# Transferring between Credit Union and BOI



## jayzuz (9 Aug 2010)

Hi there,

Has anybody had experience of transferring money from a credit union to a bank account? (boi) 

--
Thanks,
Jay


----------



## TLC (9 Aug 2010)

I've often asked my CU to transfer money & as long as they process it before 11.00 am it'll be in my account the next day - no problems at all.


----------



## jayzuz (9 Aug 2010)

I just called them there and asked. 
It is possible but they gave me a time frame of 5 days for it to appear in my boi account.

The alternative was to setup an online cU account and process the transactions myself just like a regular 365online account.
It takes about 10 working days for this to be setup.


----------



## Padraigb (9 Aug 2010)

I once had a need to transfer funds from a CU account to a bank account, and it needed to be achieved on the same day. I got a draft from the CU, took it to the bank on which it was drawn, and the teller co-operated with me in a fiction: that I withdrew cash and then made a cash lodgement.

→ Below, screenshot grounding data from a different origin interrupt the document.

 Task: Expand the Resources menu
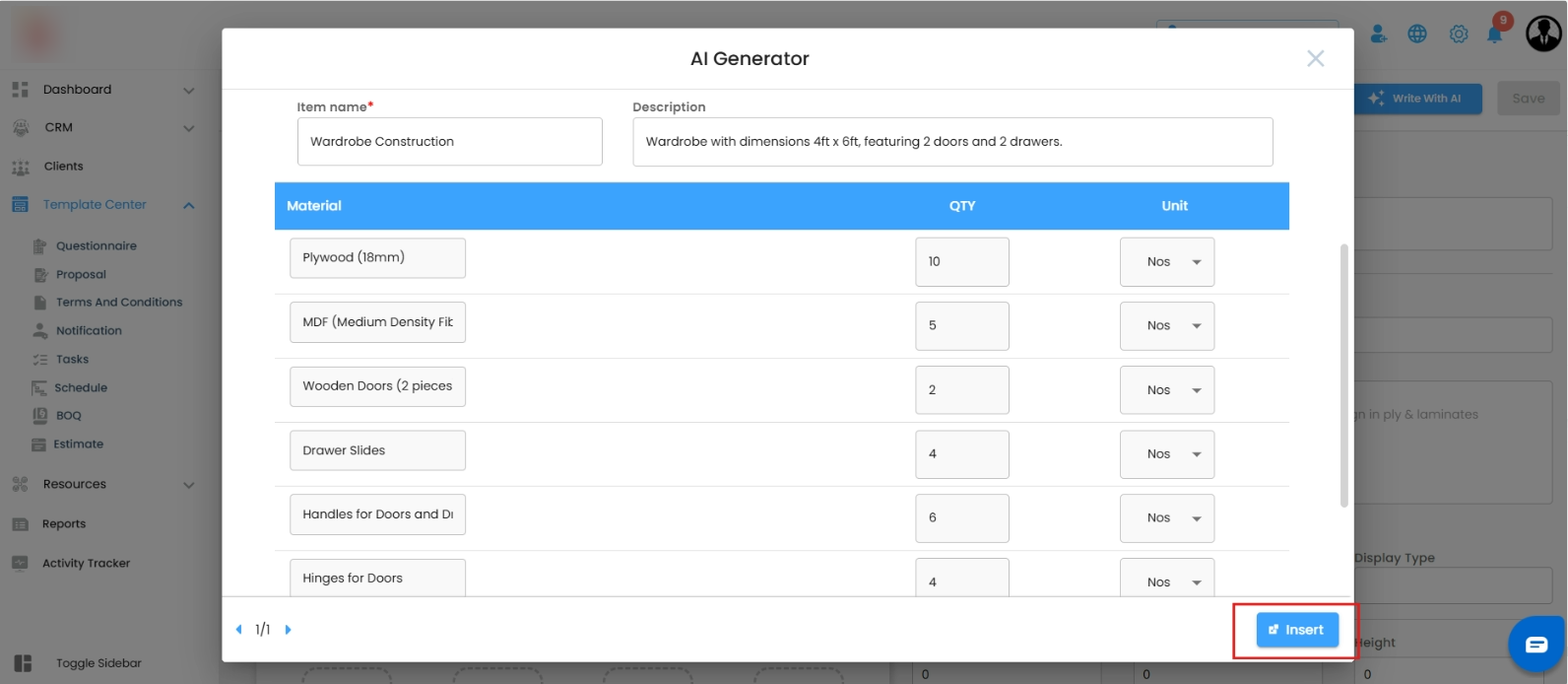189,485
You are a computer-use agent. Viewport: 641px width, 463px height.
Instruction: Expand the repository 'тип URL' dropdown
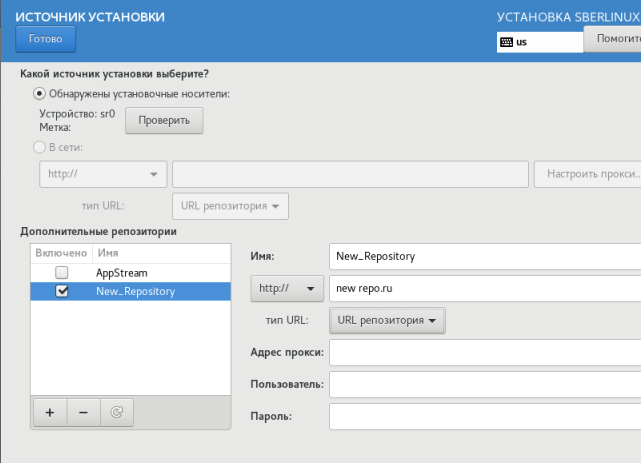coord(386,321)
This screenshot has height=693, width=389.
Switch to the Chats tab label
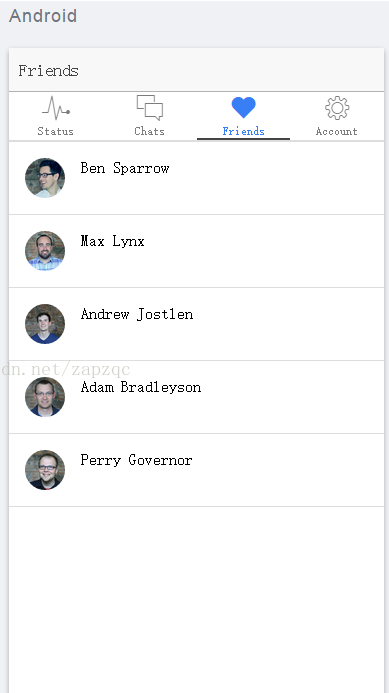(149, 131)
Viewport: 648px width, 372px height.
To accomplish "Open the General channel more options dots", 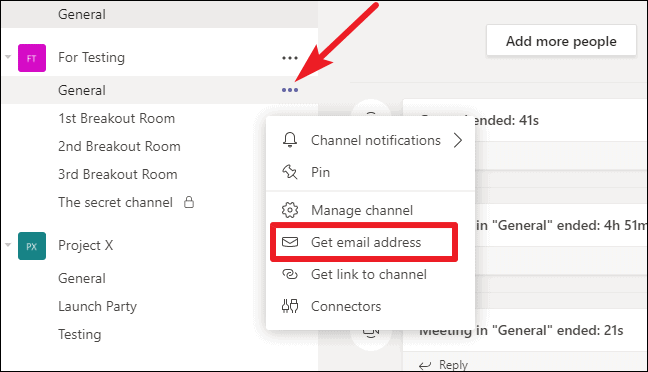I will (290, 90).
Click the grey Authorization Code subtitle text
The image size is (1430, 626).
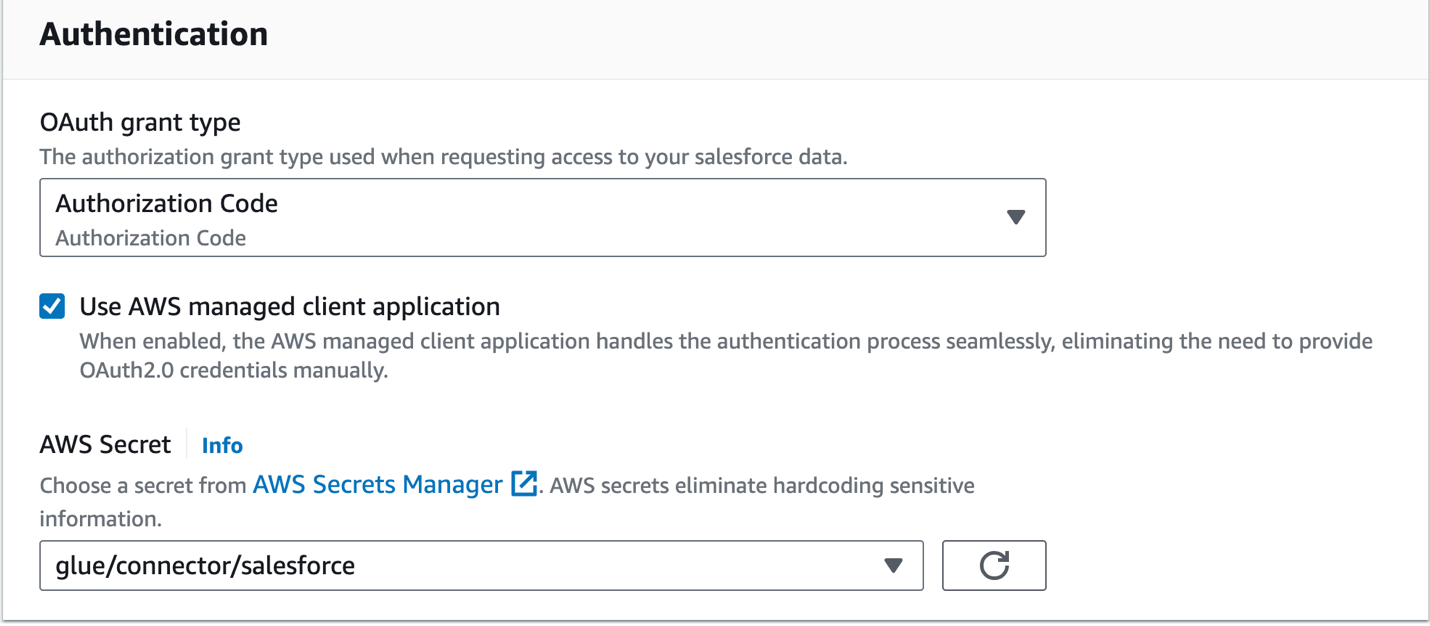click(x=151, y=238)
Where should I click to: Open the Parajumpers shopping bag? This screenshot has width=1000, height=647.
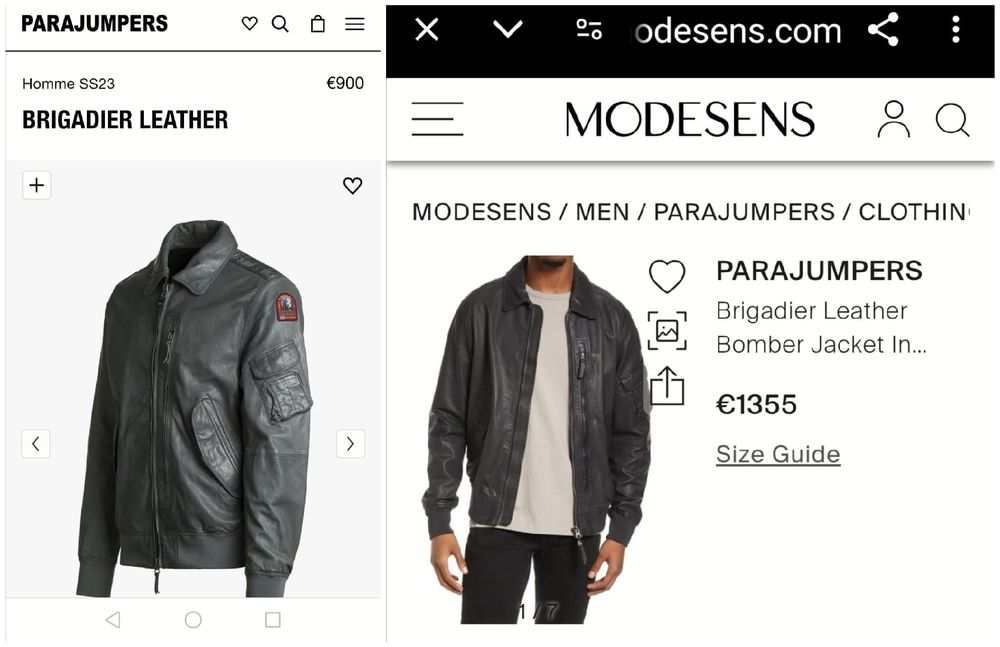(x=317, y=24)
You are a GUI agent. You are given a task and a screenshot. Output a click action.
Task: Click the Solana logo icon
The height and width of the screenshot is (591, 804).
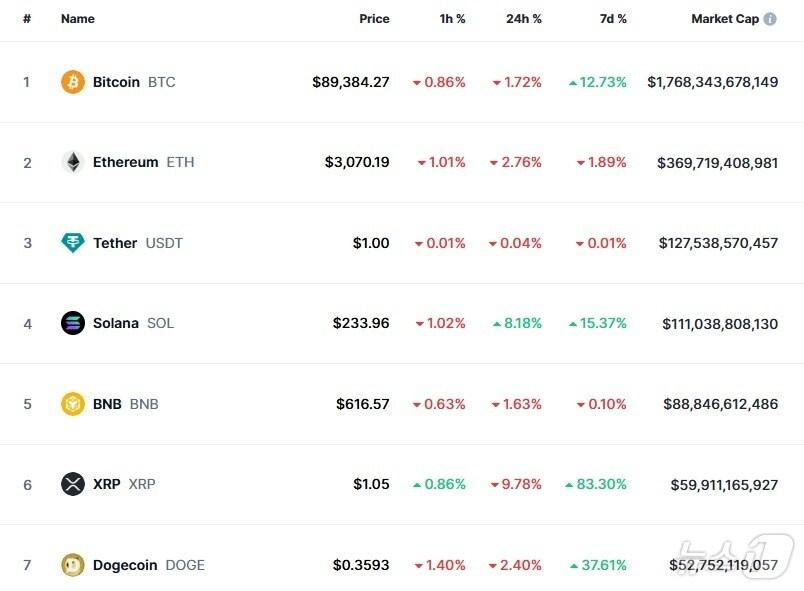click(73, 323)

That meant that the funds were immediately available.

[It was fictional only in the sense that wads of cash were not passed across the counter to me and immediately passed back.]


----------



## Gulliver (9 Aug 2010)

Credit unions are each independent companies, each with its own rules and procedures.  So there is no single answer to the original question asked.  

A small number of credit unions have joined the clearing system, which means that they have the capability to clear electronic transactions in the same timeframe as banks.  Others rely on ad-hoc procedures of transferring through their account in the local bank.


----------



## jayzuz (9 Aug 2010)

Thanks for the replies.
To make matters more complicated, the source CU is in another county which makes over the counter transactions a little difficult in the future. 

I think I'll be transfering my account to my local branch - heres hoping they manage to keep some sort of history!


----------